## [Work to complete]
The output should be the records themselves, given again exactly.

## [Exercise data]

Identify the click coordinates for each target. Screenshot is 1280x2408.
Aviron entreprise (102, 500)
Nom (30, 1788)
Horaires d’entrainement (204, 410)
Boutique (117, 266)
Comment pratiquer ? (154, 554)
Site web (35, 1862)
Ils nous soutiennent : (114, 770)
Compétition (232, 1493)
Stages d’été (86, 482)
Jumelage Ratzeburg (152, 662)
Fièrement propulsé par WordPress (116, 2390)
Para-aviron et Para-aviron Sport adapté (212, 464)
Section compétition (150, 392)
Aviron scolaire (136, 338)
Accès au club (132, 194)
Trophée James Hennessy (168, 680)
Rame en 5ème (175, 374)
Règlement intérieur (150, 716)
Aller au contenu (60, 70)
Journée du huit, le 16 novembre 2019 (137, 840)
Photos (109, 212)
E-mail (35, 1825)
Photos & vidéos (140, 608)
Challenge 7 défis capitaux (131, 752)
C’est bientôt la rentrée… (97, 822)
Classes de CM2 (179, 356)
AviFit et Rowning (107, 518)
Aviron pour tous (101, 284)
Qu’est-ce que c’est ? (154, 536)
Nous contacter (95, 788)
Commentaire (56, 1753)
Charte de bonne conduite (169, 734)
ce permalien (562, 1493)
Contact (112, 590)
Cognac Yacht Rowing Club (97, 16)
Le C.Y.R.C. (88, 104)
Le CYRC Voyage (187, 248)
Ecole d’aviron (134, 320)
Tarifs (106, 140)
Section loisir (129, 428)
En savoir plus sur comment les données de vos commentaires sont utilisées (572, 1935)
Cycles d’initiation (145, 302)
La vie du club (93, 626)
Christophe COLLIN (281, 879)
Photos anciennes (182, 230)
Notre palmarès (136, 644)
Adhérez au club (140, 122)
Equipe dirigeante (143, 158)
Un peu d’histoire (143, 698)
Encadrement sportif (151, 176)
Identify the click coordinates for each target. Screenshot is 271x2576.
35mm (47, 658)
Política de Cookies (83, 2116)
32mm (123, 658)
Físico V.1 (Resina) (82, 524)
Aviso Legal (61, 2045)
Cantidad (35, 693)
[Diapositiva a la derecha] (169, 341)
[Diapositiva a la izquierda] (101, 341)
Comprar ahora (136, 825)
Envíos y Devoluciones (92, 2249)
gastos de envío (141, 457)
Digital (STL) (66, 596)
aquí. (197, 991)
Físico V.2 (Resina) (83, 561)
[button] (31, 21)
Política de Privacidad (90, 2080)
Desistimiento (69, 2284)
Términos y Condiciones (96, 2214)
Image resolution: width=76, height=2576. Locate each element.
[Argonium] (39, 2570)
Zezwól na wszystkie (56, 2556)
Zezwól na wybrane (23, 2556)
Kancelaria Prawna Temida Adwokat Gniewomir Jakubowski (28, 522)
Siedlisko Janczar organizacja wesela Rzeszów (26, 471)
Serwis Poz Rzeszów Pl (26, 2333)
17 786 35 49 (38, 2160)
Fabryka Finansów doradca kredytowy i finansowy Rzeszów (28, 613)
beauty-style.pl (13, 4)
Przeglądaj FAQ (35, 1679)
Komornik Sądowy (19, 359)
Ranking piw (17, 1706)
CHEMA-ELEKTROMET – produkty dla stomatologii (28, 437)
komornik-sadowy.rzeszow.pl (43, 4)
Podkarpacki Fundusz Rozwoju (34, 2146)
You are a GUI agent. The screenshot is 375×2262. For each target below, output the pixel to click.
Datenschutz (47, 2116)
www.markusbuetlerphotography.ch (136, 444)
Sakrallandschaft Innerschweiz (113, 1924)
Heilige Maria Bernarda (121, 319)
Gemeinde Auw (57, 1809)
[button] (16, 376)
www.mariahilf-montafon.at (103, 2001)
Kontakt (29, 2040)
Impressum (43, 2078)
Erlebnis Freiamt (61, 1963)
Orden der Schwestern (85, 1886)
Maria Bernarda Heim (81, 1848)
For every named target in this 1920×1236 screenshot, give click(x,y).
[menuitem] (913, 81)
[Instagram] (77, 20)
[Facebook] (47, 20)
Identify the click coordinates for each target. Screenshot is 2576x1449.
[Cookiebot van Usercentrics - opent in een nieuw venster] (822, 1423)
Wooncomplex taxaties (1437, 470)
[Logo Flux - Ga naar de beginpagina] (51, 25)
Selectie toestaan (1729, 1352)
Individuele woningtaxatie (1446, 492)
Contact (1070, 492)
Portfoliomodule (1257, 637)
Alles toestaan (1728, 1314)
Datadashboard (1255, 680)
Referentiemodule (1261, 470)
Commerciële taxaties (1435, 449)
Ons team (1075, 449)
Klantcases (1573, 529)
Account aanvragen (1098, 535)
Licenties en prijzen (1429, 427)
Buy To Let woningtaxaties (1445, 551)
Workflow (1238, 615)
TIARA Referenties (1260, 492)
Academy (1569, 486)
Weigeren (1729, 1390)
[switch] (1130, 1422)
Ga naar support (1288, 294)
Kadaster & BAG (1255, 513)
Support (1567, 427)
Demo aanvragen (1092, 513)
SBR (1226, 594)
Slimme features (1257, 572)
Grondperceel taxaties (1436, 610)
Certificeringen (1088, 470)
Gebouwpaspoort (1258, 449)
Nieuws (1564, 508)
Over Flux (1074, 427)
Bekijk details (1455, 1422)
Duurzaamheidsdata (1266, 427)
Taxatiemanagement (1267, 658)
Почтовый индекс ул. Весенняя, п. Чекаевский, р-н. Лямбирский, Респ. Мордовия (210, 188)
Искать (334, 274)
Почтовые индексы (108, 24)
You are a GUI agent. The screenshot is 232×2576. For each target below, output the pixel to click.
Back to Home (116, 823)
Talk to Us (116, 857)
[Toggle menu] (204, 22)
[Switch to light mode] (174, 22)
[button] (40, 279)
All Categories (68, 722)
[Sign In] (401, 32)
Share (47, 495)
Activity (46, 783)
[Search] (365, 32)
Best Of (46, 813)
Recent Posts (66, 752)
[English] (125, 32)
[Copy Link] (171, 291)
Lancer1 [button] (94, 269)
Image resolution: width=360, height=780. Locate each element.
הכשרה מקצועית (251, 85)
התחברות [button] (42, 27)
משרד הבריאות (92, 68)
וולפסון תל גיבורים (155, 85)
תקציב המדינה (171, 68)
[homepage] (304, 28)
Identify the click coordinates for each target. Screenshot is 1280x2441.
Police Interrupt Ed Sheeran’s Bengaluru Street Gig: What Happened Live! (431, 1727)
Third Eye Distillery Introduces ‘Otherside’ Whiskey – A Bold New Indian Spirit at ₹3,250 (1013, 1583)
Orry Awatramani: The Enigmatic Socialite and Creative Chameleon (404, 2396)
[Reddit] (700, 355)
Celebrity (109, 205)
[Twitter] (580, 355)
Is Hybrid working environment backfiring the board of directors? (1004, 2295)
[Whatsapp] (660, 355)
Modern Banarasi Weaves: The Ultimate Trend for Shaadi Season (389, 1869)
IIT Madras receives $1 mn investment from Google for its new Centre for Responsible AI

## [Your solution]
Identify the click coordinates for each target. Screenshot is 1280x2408.
Aviron entreprise (102, 500)
Nom (30, 1788)
Horaires d’entrainement (204, 410)
Boutique (117, 266)
Comment pratiquer ? (154, 554)
Site web (35, 1862)
Ils nous soutiennent : (114, 770)
Compétition (232, 1493)
Stages d’été (86, 482)
Jumelage Ratzeburg (152, 662)
Fièrement propulsé par WordPress (116, 2390)
Para-aviron et Para-aviron Sport adapté (212, 464)
Section compétition (150, 392)
Aviron scolaire (136, 338)
Accès au club (132, 194)
Trophée James Hennessy (168, 680)
Rame en 5ème (175, 374)
Règlement intérieur (150, 716)
Aller au contenu (60, 70)
Journée du huit, le 16 novembre 2019 (137, 840)
Photos (109, 212)
E-mail (35, 1825)
Photos & vidéos (140, 608)
Challenge 7 défis capitaux (131, 752)
C’est bientôt la rentrée… (97, 822)
Classes de CM2 (179, 356)
AviFit et Rowning (107, 518)
Aviron pour tous (101, 284)
Qu’est-ce que c’est ? (154, 536)
Nous contacter (95, 788)
Commentaire (56, 1753)
Charte de bonne conduite (169, 734)
ce permalien (562, 1493)
Contact (112, 590)
Cognac Yacht Rowing Club (97, 16)
Le C.Y.R.C. (88, 104)
Le CYRC Voyage (187, 248)
Ecole d’aviron (134, 320)
Tarifs (106, 140)
Section loisir (129, 428)
En savoir plus sur comment les données de vos commentaires sont utilisées (572, 1935)
Cycles d’initiation (145, 302)
La vie du club (93, 626)
Christophe COLLIN (281, 879)
Photos anciennes (182, 230)
Notre palmarès (136, 644)
Adhérez au club (140, 122)
Equipe dirigeante (143, 158)
Un peu d’histoire (143, 698)
Encadrement sportif (151, 176)
Identify the click coordinates for each target. Screenshot is 271x2576.
35mm (47, 658)
Política de Cookies (83, 2116)
32mm (123, 658)
Físico V.1 (Resina) (82, 524)
Aviso Legal (61, 2045)
Cantidad (35, 693)
[Diapositiva a la derecha] (169, 341)
[Diapositiva a la izquierda] (101, 341)
Comprar ahora (136, 825)
Envíos y Devoluciones (92, 2249)
gastos de envío (141, 457)
Digital (STL) (66, 596)
aquí. (197, 991)
Físico V.2 (Resina) (83, 561)
[button] (31, 21)
Política de Privacidad (90, 2080)
Desistimiento (69, 2284)
Términos y Condiciones (96, 2214)
Image resolution: width=76, height=2576. Locate each element.
[Argonium] (39, 2570)
Zezwól na wszystkie (56, 2556)
Zezwól na wybrane (23, 2556)
Kancelaria Prawna Temida Adwokat Gniewomir Jakubowski (28, 522)
Siedlisko Janczar organizacja wesela Rzeszów (26, 471)
Serwis Poz Rzeszów Pl (26, 2333)
17 786 35 49 (38, 2160)
Fabryka Finansów doradca kredytowy i finansowy Rzeszów (28, 613)
beauty-style.pl (13, 4)
Przeglądaj FAQ (35, 1679)
Komornik Sądowy (19, 359)
Ranking piw (17, 1706)
CHEMA-ELEKTROMET – produkty dla stomatologii (28, 437)
komornik-sadowy.rzeszow.pl (43, 4)
Podkarpacki Fundusz Rozwoju (34, 2146)
You are a GUI agent. The screenshot is 375×2262. For each target below, output the pixel to click.
Datenschutz (47, 2116)
www.markusbuetlerphotography.ch (136, 444)
Sakrallandschaft Innerschweiz (113, 1924)
Heilige Maria Bernarda (121, 319)
Gemeinde Auw (57, 1809)
[button] (16, 376)
www.mariahilf-montafon.at (103, 2001)
Kontakt (29, 2040)
Impressum (43, 2078)
Erlebnis Freiamt (61, 1963)
Orden der Schwestern (85, 1886)
Maria Bernarda Heim (81, 1848)
For every named target in this 1920×1236 screenshot, give click(x,y).
[menuitem] (913, 81)
[Instagram] (77, 20)
[Facebook] (47, 20)
Identify the click coordinates for each target. Screenshot is 2576x1449.
[Cookiebot van Usercentrics - opent in een nieuw venster] (822, 1423)
Wooncomplex taxaties (1437, 470)
[Logo Flux - Ga naar de beginpagina] (51, 25)
Selectie toestaan (1729, 1352)
Individuele woningtaxatie (1446, 492)
Contact (1070, 492)
Portfoliomodule (1257, 637)
Alles toestaan (1728, 1314)
Datadashboard (1255, 680)
Referentiemodule (1261, 470)
Commerciële taxaties (1435, 449)
Ons team (1075, 449)
Klantcases (1573, 529)
Account aanvragen (1098, 535)
Licenties en prijzen (1429, 427)
Buy To Let woningtaxaties (1445, 551)
Workflow (1238, 615)
TIARA Referenties (1260, 492)
Academy (1569, 486)
Weigeren (1729, 1390)
[switch] (1130, 1422)
Ga naar support (1288, 294)
Kadaster & BAG (1255, 513)
Support (1567, 427)
Demo aanvragen (1092, 513)
SBR (1226, 594)
Slimme features (1257, 572)
Grondperceel taxaties (1436, 610)
Certificeringen (1088, 470)
Gebouwpaspoort (1258, 449)
Nieuws (1564, 508)
Over Flux (1074, 427)
Bekijk details (1455, 1422)
Duurzaamheidsdata (1266, 427)
Taxatiemanagement (1267, 658)
Почтовый индекс ул. Весенняя, п. Чекаевский, р-н. Лямбирский, Респ. Мордовия (210, 188)
Искать (334, 274)
Почтовые индексы (108, 24)
You are a GUI agent. The screenshot is 232×2576. For each target below, output the pixel to click.
Back to Home (116, 823)
Talk to Us (116, 857)
[Toggle menu] (204, 22)
[Switch to light mode] (174, 22)
[button] (40, 279)
All Categories (68, 722)
[Sign In] (401, 32)
Share (47, 495)
Activity (46, 783)
[Search] (365, 32)
Best Of (46, 813)
Recent Posts (66, 752)
[English] (125, 32)
[Copy Link] (171, 291)
Lancer1 [button] (94, 269)
Image resolution: width=360, height=780. Locate each element.
הכשרה מקצועית (251, 85)
התחברות [button] (42, 27)
משרד הבריאות (92, 68)
וולפסון תל גיבורים (155, 85)
תקציב המדינה (171, 68)
[homepage] (304, 28)
Identify the click coordinates for each target. Screenshot is 1280x2441.
Police Interrupt Ed Sheeran’s Bengaluru Street Gig: What Happened Live! (431, 1727)
Third Eye Distillery Introduces ‘Otherside’ Whiskey – A Bold New Indian Spirit at ₹3,250 (1013, 1583)
Orry Awatramani: The Enigmatic Socialite and Creative Chameleon (404, 2396)
[Reddit] (700, 355)
Celebrity (109, 205)
[Twitter] (580, 355)
Is Hybrid working environment backfiring the board of directors? (1004, 2295)
[Whatsapp] (660, 355)
Modern Banarasi Weaves: The Ultimate Trend for Shaadi Season (389, 1869)
IIT Madras receives $1 mn investment from Google for its new Centre for Responsible AI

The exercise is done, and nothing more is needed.